• _Passage provided_:
+++++
I'm not very qualified to answer comparison questions like that. You may
want to check with the Apache Drill community for their performance numbers.

On Tue, Apr 12, 2016 at 10:46 AM, Stefán Baxter <ste...@activitystream.com>
wrote:

> Great, thank you.
>
> Has there a comparison been made between Drill and Presto in regards to
> Parquet and low-latency queries?
>
> Regards,
>  -Stefan
>
> On Tue, Apr 12, 2016 at 5:41 PM, Ryan Blue <rb...@netflix.com.invalid>
> wrote:
>
> > The 1.9 release is about ready, but blocked on a fix to the read path. We
> > recently switched to a ByteBuffer-based read path and we identified some
> > problems that require further testing. You can follow PARQUET-400 for it.
> > I'm not sure what the timeline for this fix is.
> >
> > As far as "staging format", I always recommend Avro since there is good
> > support for the Avro object model on top of both formats. Avro's also a
> > Hadoop format (splittable) if you need to process data before moving it
> to
> > Parquet for long-term storage.
> >
> > Your multi-column situation sounds somewhat reasonable. You're probably
> > seeking before each column read. You could try grouping columns that will
> > be selected together in the schema. We could also improve how Parquet
> reads
> > data here, which is currently pretty simple. It will read contiguous
> > chunks, but a gap of even 1 byte will cause a seek operation. We could
> have
> > a threshold that groups read operations together if they aren't separated
> > by at least that many bytes.
> >
> > We currently use Presto for low-latency queries, Pig for ETL, Spark for
> ETL
> > and other tasks, and Hive for ETL and batch SQL. We're interested in
> > getting the dictionary row group filter support in all of those since
> we've
> > seen great results with it.
> >
> > rb
> >
> > On Tue, Apr 12, 2016 at 10:29 AM, Stefán Baxter <
> ste...@activitystream.com
> > >
> > wrote:
> >
> > > Thanks Ryan,
> > >
> > > Very exciting news! When is 1.9 expected to become available? (roughly)
> > >
> > > I sure hope the Avro stuff makes it into parquet-avro :)
> > >
> > > Is there a preferred "staging" format other than Avro that you would
> > > recommend?
> > >
> > > Regarding the multi-column overhead:
> > >
> > >    - I have a single table (no joins) in 1 parquet files
> > >    with multiple segment files (8 segment files)
> > >    - In my test I have ~2 million entries in a fairly wide table (150
> > >    columns)
> > >    - Selecting a single column + count(*) with a simple where clause
> (On
> > >    two fields, neither returned) takes ~1 second to run
> > >    - When I run the same query with 8 columns selected and grouped the
> > >    query takes ~ 8 seconds
> > >    - The only overhead involved should be fetching values from other
> > >    columns and grouping+aggregating
> > >
> > > What environment/tools are you using when querying Parquet?
+++++
• _Data extract_:
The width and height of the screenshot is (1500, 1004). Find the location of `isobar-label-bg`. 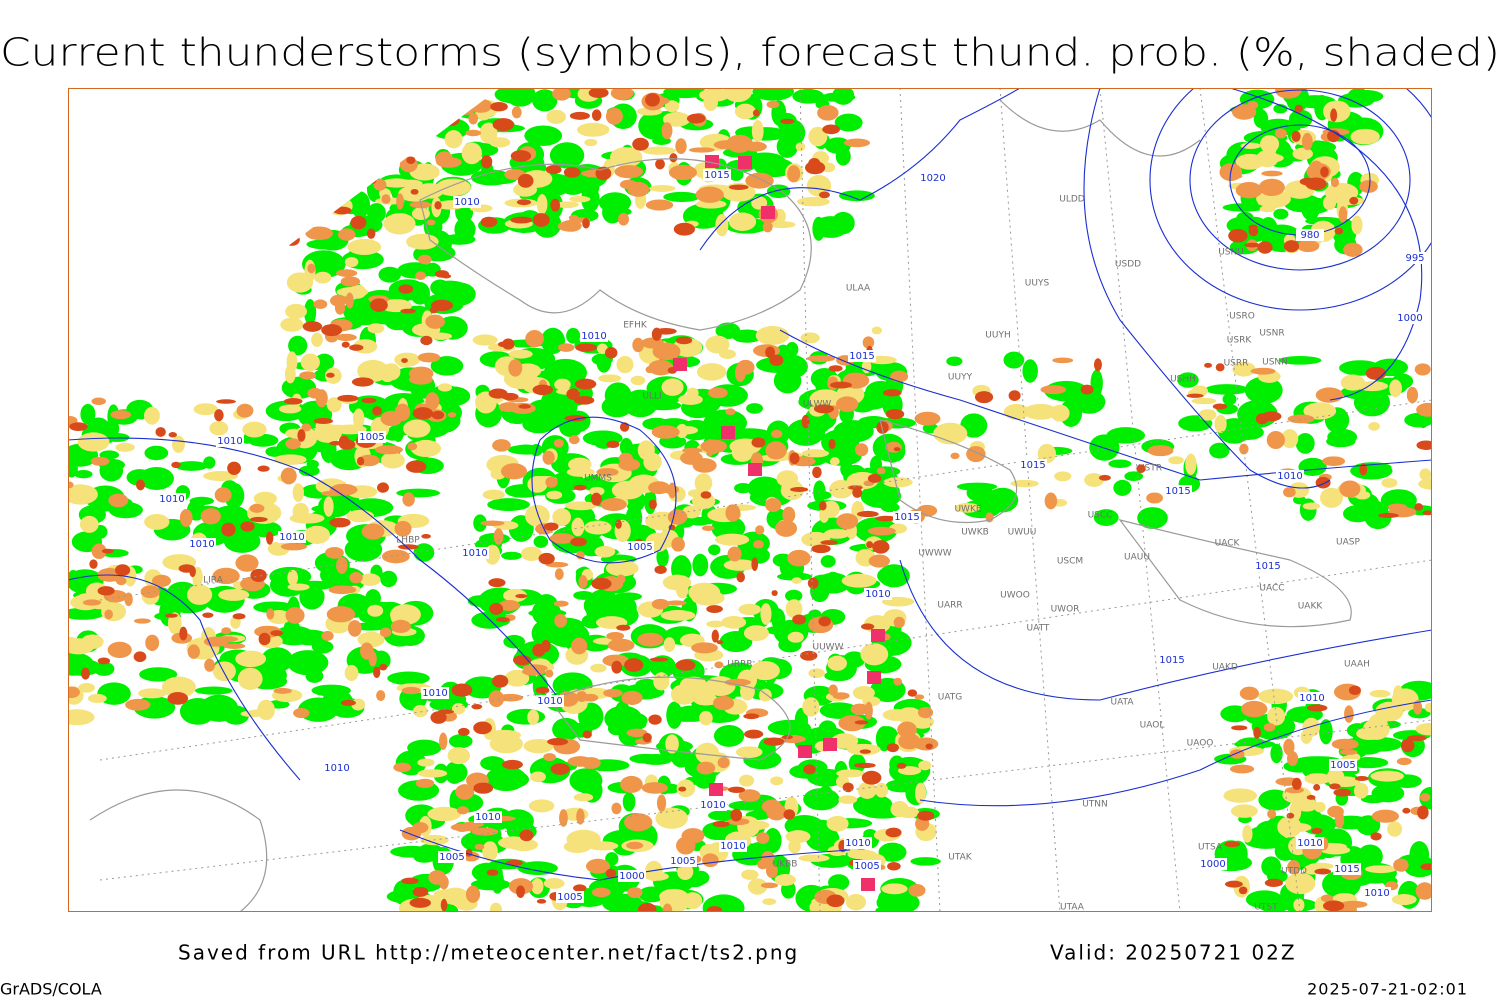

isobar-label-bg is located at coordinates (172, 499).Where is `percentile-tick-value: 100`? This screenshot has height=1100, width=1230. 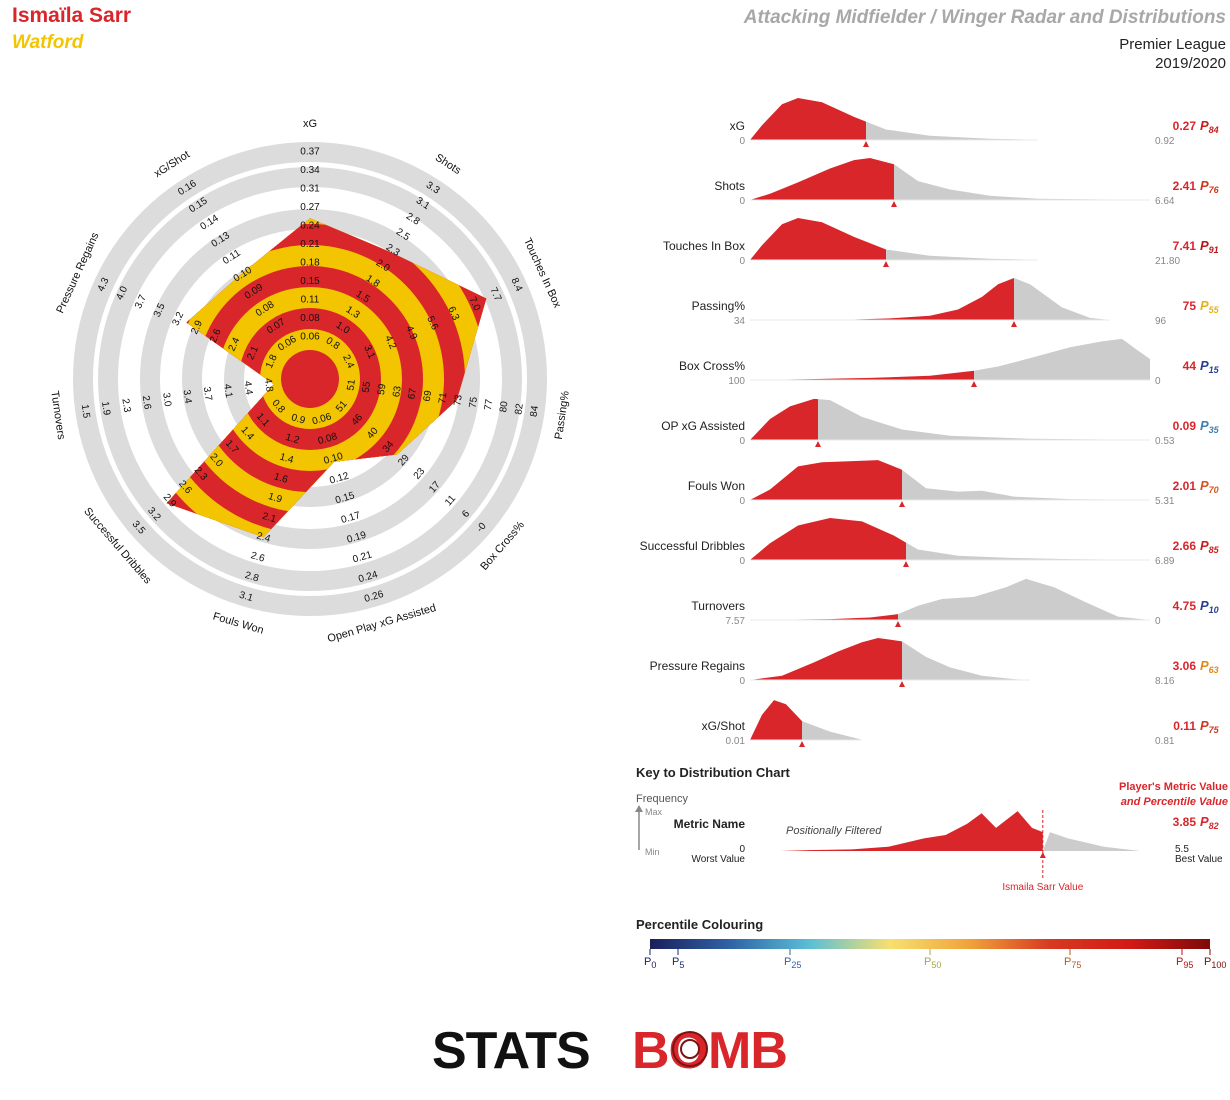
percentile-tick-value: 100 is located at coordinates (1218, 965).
+++++
Continue the Parquet email thread above from the point where it stops.

• _Answer area_:
> > >
> > > Regards,
> > >  -Stefán
> > >
> > >
> > >
> > > On Tue, Apr 12, 2016 at 5:11 PM, Ryan Blue <rb...@netflix.com.invalid>
> > > wrote:
> > >
> > > > Stefán,
> > > >
> > > > I can't speak for when features are going to be available to Drill,
> but
> > > for
> > > > Parquet, I can give you a few updates:
> > > >
> > > > * Time-stamp support (bigint+delta_encoding): This is going to be in
> > the
> > > > 1.9.0 release. Also, parquet-avro is waiting on a review for
> supporting
> > > > timestamp types, which may not make it in.
> > > >
> > > > * Predicate-Pushdown for dictionary values: A row group filter that
> > uses
> > > > dictionaries has been committed and will be in 1.9.0 as well. It's
> > > working
> > > > great for Pig jobs in our environment already. This requires setting
> a
> > > > property to enable it, parquet.filter.dictionary.enabled=true.
> > > >
> > > > * Bloom filters: The predicate support for dictionaries removes a lot
> > of
> > > > the need for bloom filters. I haven't done the calculations yet, but
> > > > there's a narrow margin of % unique where bloom filters are valuable
> > and
> > > > the column isn't dictionary-encoded. We've not seen an example in our
> > > data
> > > > where we can't solve the problem by making dictionaries larger. You
> can
> > > > follow this at PARQUET-41 [1].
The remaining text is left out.